The worst thing to ever happen to the Senate, said Sen. Orrin Hatch (R-UT) was Majority Leader Harry Reid's decision to end the filibuster on nominations for everything but the Supreme Court last year. In fact, he expounded upon that theme just
a few months ago, saying, "you can see the destruction that has happened around here" because of the rules reform. Well, that was what Orrin Hatch thought up until Wednesday of this week anyway. Now? Now he says that reform
must be preserved.
"Simply put, if Republicans re-establish the judicial-nomination filibuster, it would remain in place only until the moment that a new Democratic majority decided that discarding the rule again would be useful," Hatch warned in a Wednesday op-ed in the Wall Street Journal. Hatch co-authored the opinion piece with C. Boyden Gray, a former White House counsel to George H.W. Bush.
Hatch, the longest-serving GOP member of the Senate Judiciary Committee, wrote that it "would only invite further damage to the institution" if GOP leaders, poised to become the majority in January, chose to revert to the filibuster rules in place before last year, which required 60 votes to advance most nominees, versus today’s 51 votes.

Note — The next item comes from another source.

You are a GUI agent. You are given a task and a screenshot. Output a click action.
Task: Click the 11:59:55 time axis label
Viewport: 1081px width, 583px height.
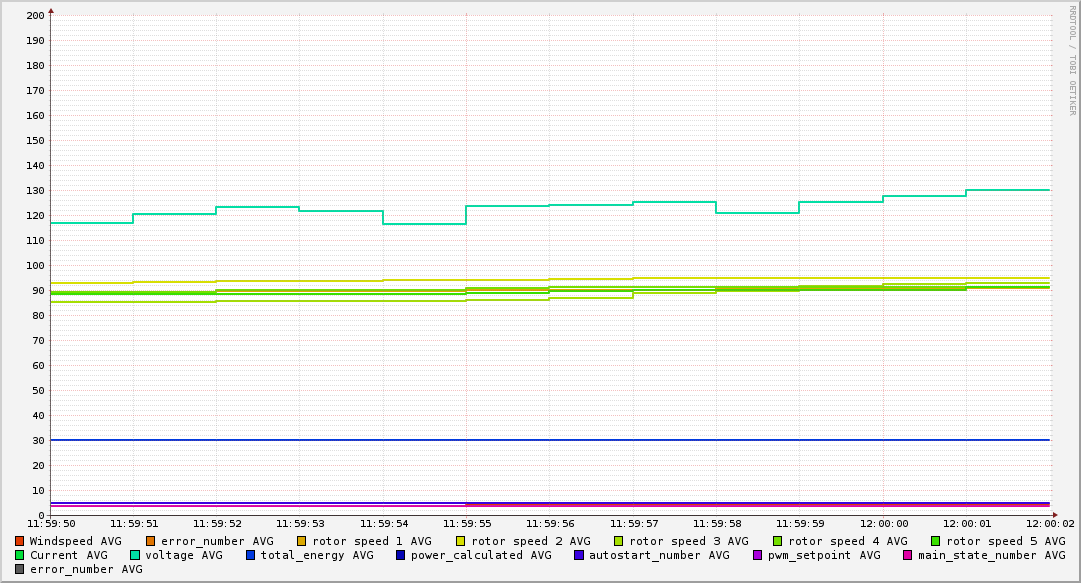(x=467, y=524)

Hatch also sniffs that Republicans should "not repeat the Democratic majority's excesses," and to instead "begin the hard work of repairing much institutional damage" that Reid and the Democrats created. Because the fact that there were
three times as many filibusters during the first five years of President Obama's tenure as the whole of President George W. Bush's didn't cause damage to the institution.
It's never been about "the institution" for Hatch, for all his sanctimony. This flip-flop makes that blindingly transparent.